The Cultural Significance of Hair

Photo credit: Raymond Hawkes
Panel discussion at Virginia Union featuring Tiffany Jana, left, Grace Blake, Yvette Smalls, Caprece Jackson-Garrett and Ancestor Gold Sky atrracted 75 people.

Intense African drum beats bellowed throughout the hollow chapel at Virginia Union University.

“Hair is a touchy, diverse topic,” percussionist Ancestor Gold Sky proclaimed through the rhythms of the melodic beats.

“Yes,” responded Tiaja Bilah, an 18-year-old freshman, from the audience. “That is a touchy topic.”

This touchy topic affirmed by Bilah and many in the audience was explored Feb. 17 in “Beyond Image, Emancipation through Self-Discovery,” a program addressing issues of cultural awareness through hair in professional society, in self-expression and in beauty.

The interactive discussion, held in Coburn Chapel on the Richmond, Va., campus, attracted about 75 students, faculty and local citizens wearing locs, perms, Afros, weaves, wigs and other textures and styles of hair on an unusually warm February afternoon.

“This is a chance to bring about black culture,” said Patricia Green, CEO of WPG Marketing & Communications, Inc., the program’s production company.
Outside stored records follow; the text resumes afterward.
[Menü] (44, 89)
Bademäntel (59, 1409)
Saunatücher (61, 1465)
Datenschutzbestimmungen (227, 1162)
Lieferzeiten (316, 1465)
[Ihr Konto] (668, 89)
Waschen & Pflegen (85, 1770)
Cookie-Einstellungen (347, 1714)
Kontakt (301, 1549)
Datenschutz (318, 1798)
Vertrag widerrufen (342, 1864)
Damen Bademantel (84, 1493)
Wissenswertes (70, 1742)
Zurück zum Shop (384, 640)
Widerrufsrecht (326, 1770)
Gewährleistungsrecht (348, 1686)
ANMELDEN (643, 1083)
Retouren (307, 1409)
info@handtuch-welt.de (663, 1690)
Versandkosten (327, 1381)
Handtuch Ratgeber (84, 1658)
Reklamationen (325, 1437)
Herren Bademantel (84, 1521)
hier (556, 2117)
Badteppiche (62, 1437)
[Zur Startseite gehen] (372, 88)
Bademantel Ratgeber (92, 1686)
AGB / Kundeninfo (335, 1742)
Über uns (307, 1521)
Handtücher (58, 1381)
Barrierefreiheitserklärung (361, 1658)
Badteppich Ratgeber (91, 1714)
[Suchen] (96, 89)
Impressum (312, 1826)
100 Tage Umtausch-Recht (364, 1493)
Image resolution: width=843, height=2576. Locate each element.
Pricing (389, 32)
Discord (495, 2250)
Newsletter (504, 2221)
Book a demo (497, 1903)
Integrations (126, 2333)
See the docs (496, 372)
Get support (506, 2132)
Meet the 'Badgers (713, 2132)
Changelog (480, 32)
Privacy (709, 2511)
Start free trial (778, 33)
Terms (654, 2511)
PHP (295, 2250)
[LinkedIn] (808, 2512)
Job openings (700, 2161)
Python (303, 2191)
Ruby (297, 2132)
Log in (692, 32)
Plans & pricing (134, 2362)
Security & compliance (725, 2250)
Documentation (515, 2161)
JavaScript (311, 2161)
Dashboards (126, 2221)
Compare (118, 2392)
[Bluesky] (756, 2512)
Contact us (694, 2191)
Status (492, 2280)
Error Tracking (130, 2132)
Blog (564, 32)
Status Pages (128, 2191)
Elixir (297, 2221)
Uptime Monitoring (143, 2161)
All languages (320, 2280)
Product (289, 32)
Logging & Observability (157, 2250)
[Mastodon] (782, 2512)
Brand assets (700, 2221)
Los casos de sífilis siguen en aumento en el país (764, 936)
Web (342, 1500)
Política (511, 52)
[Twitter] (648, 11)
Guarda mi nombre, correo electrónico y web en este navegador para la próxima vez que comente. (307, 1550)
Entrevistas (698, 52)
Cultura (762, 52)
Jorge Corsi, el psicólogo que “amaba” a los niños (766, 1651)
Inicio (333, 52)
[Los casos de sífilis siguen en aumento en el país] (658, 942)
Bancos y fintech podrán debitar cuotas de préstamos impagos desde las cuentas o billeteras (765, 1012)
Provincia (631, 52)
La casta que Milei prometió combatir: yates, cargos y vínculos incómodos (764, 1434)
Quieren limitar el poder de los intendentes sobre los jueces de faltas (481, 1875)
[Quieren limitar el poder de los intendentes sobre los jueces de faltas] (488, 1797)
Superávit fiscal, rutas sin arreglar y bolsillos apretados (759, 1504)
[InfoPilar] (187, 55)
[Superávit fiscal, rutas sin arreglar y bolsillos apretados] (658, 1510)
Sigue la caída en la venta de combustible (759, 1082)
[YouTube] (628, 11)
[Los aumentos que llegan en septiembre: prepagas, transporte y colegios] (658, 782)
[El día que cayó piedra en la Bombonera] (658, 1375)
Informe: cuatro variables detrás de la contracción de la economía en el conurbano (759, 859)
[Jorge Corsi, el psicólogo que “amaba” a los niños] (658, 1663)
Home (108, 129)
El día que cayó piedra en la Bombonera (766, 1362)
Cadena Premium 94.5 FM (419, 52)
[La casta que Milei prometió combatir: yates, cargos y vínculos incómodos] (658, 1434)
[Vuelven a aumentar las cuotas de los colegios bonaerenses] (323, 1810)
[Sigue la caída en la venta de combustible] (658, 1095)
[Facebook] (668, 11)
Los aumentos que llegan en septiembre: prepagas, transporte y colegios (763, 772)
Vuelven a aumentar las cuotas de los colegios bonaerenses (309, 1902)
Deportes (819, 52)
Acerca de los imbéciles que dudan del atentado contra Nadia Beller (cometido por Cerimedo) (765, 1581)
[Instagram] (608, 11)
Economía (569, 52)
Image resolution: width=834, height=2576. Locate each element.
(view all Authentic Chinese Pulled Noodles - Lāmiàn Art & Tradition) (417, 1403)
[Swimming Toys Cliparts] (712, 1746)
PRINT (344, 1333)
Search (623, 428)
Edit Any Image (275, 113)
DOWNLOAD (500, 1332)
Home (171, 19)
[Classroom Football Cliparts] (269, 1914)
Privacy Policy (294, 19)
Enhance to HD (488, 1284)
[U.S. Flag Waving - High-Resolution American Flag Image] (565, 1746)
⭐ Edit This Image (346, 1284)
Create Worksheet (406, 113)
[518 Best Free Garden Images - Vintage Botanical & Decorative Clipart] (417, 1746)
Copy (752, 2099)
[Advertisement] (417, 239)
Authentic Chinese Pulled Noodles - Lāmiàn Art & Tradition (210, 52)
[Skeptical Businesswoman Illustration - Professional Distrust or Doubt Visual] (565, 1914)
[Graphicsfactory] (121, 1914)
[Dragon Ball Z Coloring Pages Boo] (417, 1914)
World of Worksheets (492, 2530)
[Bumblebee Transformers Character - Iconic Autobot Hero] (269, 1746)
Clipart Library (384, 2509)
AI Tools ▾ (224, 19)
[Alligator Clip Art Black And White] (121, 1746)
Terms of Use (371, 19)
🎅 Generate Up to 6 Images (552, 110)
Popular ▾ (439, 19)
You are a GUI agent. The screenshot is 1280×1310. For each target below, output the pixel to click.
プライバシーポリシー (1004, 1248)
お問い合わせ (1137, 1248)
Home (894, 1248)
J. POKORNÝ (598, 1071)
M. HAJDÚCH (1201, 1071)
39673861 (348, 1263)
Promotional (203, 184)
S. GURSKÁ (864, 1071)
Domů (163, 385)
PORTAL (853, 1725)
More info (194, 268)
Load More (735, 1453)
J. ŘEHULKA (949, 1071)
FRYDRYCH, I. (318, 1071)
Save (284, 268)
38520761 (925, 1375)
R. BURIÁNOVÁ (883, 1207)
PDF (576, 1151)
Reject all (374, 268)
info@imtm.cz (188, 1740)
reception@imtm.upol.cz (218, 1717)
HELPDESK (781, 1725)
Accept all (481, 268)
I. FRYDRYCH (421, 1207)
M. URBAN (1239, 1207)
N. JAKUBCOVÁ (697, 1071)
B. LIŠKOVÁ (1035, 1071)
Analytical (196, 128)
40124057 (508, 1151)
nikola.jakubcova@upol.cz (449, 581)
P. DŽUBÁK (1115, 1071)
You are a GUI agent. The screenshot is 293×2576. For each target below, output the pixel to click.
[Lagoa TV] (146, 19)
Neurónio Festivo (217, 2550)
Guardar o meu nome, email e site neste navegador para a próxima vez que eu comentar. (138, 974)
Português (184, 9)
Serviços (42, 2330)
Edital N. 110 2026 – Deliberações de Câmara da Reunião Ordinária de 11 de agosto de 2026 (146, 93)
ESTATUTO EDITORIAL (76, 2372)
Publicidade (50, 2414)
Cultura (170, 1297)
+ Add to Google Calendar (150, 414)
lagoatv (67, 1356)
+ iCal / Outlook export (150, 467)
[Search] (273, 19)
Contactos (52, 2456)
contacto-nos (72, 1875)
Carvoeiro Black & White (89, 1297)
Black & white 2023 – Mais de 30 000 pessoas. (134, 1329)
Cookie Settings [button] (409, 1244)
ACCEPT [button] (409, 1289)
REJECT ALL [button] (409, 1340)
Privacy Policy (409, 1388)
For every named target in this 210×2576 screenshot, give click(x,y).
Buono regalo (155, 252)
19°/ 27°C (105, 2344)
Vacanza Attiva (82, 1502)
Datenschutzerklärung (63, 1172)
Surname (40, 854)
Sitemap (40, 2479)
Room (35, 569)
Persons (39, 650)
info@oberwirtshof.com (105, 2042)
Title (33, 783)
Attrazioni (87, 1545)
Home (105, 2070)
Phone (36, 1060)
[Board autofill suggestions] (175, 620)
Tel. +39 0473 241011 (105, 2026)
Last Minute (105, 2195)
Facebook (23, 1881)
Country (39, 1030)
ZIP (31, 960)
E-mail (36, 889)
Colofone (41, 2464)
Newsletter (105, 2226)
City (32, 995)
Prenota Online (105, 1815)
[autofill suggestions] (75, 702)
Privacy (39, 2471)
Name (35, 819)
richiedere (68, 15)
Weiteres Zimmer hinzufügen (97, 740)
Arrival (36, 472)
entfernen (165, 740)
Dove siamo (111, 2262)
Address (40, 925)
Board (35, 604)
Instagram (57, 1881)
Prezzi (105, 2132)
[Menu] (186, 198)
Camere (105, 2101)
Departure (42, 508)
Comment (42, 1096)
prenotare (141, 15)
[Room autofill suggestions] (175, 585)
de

Green, who wears her hair natural, said she pressed her hair into the 1960s because no one had ever told her her hair was nice in its original form.

She began to embrace her ethnicity in the 1970s as a VUU student after the advent of the slogan “black is beautiful.”

“Now we have a culture where we redefine what is natural,” she said. “It is seen through music videos and popular culture.”

In a survey of 152 black female students at Virginia Union by five psychology majors at the university, 67 percent agreed that hair plays an important role in the lives of African American women.

The dialogue featured a renowned panel including Grace Blake, executive producer of Spike Lee’s movie "School Daze"; Yvette Smalls, producer of the award-winning 1998 documentary "Hair Stories" and stylist to such celebrities as singer Eric Benet and poet Sonia Sanchez; Caprece Jackson-Garrett, co-creator of Nappy Collectibles, a line of wearables, accessories and novelty items; and Ancestor Gold Sky, percussionist for Stevie Wonder and Patti Labelle. The event was facilitated by actress Tiffany Jana. Like four of the five panelists, Jana has natural locs.

“Growing locs was the most liberating experience of my life,” she said. “It was a transforming journey. I started one way and came out totally different on the other side.”

Although Jana received self-affirmation by locing her hair, she has been asked to cut her locs in her professional life.

“Crossing that line is the hardest thing ever,” she said of facing that prospect. “I’m here to say know what you’re getting into, understand what you’re doing and how it’s going to affect you in the future.” She chose to keep her locs. In fact, she wrote a letter to one of her potential employers stating that she thought it was unfair for them to give her an ultimatum.

Jackson-Garrett, co-creator of "I'm happy, I'm nappy" collectibles, said she had spent time in South American countries and in Paris. While in these places she said she "felt a freedom for beauty" because foreigners did not focus on the same stereotypes -- emphasizing hair -- as Americans.

"They embraced me for who I was, not who they wanted me to be," she said.

Smalls said she began her quest to research hair after a bad experience in a salon during her college years left her questioning whether stylists really knew or cared about the health of their customers' hair.

"I was flabergasted," she said.

Now, Smalls, a stylist for more than two decades, owns a hair studio in West Philadelphia, Pa. She travels the nation using her negative experience of more than 20 years ago to share what she has learned.

"I'm promoting healing and self-awareness in a time where rejection [of natural hair] is a major proponent in this society," she said.

Gold Sky spoke upon about natural hair from a man's point of view.

He said many European women ask him, "Why don't African American women like to wear their natural hair?"

His response caused the most dialogue in the audience when he stated, "I can only reply because you," African American women, "want to look like them."

Said Blake, the producer, “It’s about time we start looking at who we are as people. We are a beautiful people no matter if we have straight hair, nappy hair or a bald head.”

Candace Moore, a student at Virginia Union University, writes for the VUU Informer.